The script sold in April 1974. It was Weinstein's first professional sale and credit as a writer. He found out later that year that it would be used as the opening episode of the second season. Weinstein organized a get together in his dormitory to watch the episode when it aired, which some thirty people and a dog attended. After the script was used, Weinstein found that it enabled him to write the Star Trek novel The Covenant of the Crown for Pocket Books; he said in a later interview that it gave him "instant credibility" with the company. He also began to appear at science fiction conventions and later wrote several more Star Trek books and comic books. Weinstein received a "Thank You" credit on Star Trek IV: The Voyage Home after introducing that film's director, Leonard Nimoy, to the idea of including whales in the film.

This episode features the first appearance of male Orions. While a surgically altered agent who appeared as an Andorian in The Original Series episode "Journey to Babel" was speculated to be of Orion origin by Spock, the only members of the race which had previously been represented in Star Trek were the Orion slave girls.

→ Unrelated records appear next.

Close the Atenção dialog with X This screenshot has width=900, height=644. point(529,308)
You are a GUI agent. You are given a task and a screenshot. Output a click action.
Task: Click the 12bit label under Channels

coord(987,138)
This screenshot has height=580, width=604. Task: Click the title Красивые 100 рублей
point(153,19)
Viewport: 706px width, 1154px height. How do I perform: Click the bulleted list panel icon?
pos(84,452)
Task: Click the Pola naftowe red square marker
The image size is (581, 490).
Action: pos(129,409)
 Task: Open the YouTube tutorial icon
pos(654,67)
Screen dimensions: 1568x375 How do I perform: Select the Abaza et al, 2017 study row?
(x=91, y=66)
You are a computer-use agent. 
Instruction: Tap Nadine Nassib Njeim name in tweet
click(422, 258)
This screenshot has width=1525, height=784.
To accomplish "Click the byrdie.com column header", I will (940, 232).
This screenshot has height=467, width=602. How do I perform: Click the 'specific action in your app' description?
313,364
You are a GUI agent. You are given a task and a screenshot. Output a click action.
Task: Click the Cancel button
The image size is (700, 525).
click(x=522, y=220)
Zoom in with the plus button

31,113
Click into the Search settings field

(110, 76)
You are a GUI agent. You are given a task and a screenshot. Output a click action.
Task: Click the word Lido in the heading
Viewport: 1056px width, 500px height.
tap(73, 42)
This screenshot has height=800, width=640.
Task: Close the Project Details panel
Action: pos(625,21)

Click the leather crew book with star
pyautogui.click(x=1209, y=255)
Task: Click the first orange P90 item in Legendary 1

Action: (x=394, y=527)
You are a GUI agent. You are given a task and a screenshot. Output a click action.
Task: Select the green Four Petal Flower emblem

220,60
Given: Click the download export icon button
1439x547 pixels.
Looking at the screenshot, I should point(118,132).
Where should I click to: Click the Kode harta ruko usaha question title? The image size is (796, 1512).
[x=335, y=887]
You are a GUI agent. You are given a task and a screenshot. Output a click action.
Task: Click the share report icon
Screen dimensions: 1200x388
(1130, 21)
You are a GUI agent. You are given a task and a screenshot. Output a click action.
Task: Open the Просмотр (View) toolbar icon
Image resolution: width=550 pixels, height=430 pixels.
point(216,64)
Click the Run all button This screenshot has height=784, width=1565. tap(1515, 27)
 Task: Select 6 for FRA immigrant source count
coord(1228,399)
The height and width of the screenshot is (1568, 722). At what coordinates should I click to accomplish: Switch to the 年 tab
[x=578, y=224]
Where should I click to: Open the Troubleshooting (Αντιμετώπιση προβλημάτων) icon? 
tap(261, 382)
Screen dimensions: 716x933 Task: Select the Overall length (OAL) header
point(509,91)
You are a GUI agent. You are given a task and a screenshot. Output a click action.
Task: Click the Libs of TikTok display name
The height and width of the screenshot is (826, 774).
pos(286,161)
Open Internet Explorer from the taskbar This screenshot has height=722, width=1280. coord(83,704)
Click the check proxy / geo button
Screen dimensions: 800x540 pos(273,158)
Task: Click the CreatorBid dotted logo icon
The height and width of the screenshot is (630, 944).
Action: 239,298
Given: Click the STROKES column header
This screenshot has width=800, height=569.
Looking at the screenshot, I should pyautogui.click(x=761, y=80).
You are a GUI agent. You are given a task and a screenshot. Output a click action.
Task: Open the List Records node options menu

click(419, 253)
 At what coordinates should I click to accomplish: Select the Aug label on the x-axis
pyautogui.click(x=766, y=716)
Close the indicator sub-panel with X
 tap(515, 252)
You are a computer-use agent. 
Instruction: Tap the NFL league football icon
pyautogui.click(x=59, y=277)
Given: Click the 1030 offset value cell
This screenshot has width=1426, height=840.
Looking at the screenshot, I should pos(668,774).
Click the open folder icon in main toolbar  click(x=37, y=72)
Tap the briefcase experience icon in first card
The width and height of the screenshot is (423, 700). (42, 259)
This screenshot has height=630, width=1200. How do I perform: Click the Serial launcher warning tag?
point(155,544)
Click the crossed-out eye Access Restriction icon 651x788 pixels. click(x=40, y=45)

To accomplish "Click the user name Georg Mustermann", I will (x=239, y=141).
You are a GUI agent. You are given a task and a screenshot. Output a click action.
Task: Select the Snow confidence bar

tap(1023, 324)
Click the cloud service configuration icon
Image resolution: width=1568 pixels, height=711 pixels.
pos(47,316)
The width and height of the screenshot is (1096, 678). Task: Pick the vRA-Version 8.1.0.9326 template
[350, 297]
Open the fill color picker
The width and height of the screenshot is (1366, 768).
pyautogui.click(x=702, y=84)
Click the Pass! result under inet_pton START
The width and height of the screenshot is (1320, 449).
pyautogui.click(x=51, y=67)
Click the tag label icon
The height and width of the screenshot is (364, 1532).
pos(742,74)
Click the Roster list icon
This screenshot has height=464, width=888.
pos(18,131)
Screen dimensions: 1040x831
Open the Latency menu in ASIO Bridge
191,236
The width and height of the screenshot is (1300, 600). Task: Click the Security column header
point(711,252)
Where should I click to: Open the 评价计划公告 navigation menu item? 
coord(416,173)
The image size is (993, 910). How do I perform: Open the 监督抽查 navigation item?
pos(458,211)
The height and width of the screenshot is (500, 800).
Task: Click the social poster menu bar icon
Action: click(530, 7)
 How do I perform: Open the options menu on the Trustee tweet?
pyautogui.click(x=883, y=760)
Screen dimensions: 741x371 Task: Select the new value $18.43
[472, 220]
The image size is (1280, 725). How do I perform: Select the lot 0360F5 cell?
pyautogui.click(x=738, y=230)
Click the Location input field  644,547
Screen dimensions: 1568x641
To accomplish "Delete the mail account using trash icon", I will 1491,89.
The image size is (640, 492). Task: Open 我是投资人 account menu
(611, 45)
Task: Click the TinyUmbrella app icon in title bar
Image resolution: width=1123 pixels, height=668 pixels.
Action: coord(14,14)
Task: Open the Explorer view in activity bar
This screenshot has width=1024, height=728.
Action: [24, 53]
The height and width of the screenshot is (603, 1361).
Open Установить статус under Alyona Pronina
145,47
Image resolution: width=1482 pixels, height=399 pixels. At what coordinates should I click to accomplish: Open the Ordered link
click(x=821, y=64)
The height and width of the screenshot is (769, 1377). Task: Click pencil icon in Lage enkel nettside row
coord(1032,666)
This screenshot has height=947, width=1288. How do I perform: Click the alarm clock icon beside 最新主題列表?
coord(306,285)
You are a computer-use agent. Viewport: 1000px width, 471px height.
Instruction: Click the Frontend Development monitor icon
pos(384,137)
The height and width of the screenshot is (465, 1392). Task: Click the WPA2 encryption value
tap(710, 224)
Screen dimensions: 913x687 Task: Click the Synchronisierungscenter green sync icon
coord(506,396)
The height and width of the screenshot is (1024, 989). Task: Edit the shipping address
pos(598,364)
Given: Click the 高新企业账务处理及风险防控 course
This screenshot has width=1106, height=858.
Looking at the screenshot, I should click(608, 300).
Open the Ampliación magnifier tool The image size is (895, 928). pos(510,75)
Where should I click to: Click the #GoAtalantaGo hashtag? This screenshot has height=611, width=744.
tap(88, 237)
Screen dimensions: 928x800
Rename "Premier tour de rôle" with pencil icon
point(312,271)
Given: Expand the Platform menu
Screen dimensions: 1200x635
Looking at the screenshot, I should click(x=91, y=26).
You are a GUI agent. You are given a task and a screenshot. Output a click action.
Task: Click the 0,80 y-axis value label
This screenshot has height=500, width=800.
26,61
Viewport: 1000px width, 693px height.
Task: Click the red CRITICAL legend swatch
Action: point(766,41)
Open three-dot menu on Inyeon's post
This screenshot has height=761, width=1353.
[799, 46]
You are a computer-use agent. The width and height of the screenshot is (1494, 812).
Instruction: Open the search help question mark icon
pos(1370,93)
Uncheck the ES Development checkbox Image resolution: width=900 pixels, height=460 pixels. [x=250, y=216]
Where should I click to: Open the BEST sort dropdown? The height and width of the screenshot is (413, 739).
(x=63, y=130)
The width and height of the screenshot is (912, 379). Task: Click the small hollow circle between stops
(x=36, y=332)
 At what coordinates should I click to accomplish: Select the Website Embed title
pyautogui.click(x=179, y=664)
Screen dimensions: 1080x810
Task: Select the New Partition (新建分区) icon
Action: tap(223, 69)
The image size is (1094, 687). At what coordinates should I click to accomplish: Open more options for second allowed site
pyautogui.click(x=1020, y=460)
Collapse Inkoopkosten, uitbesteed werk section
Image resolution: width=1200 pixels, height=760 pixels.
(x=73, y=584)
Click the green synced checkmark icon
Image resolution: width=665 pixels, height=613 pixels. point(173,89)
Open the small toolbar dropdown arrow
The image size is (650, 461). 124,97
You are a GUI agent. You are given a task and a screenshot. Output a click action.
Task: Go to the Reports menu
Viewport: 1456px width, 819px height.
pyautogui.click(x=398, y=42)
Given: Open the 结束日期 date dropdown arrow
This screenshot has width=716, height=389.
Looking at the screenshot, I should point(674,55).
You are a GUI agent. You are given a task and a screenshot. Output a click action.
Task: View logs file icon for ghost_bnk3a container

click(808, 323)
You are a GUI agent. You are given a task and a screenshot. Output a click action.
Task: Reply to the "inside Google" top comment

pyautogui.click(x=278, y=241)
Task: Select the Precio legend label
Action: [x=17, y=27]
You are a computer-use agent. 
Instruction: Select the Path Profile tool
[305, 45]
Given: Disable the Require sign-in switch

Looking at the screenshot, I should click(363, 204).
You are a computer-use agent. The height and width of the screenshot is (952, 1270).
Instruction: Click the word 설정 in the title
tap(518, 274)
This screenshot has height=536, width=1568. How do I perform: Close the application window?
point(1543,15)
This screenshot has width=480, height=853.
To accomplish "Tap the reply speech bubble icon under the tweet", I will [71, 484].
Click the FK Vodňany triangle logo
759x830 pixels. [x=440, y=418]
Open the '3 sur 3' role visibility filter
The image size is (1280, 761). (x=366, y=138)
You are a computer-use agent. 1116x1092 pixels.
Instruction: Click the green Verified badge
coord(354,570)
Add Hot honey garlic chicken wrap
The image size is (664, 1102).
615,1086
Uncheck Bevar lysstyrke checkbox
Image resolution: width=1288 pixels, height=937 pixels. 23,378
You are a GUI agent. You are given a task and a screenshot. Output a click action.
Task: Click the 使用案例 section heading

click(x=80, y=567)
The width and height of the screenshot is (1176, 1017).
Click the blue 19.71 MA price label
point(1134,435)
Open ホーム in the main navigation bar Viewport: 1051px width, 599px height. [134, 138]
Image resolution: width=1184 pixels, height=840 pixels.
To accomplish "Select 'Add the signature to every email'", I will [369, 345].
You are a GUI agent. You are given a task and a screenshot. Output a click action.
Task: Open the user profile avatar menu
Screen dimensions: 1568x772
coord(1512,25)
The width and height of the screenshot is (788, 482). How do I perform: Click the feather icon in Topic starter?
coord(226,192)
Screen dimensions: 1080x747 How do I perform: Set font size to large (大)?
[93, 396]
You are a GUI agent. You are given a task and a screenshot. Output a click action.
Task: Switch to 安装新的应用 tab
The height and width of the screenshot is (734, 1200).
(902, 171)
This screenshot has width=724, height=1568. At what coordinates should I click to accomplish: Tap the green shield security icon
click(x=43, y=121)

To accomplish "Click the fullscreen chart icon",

Male Orions would not be seen in a live action Star Trek production until 2004 with the episode "Borderland" in the fourth season of Star Trek: Enterprise.

== Reception ==
In Trek Navigator, a book by Mark A. Altman and Edward Gross which reviewed every episode and film of Star Trek up until 1998, Altman gave "The Pirates of Orion" a score of two out of four, while Gross gave a score of three out of four.

Michelle Erica Green watched the episode for the website TrekNation, saying that it included "precisely the sort of character interaction that made the original Star Trek such a success". Green felt that, given the ability of The Animated Series to show things that couldn't be seen in The Original Series due to budget restrictions, the Orions could have been featured more prominently, and that if the attack on the Huron had been shown instead of implied through dialogue, then it would have given "a stronger opinion as viewers of the relative evils of the Orions, whether they are an honorable enemy or mere vicious thugs."

A 2018 Star Trek binge-watching guide by Den of Geek, recommended this episode for featuring the trio of characters Kirk, Spock, and Bones of The Original Series.

== Home media release ==
"The Pirates of Orion" was released on VHS cassette alongside "The Practical Joker" during the initial release of tapes by Paramount Home Video in 1989. It has also been released on LaserDisc as part of the series set. The first release of Star Trek: The Animated Series on DVD was through fan made productions. The official DVD release was on November 21, 2006 in the United States, which was a single release containing all episodes from both seasons of the television show.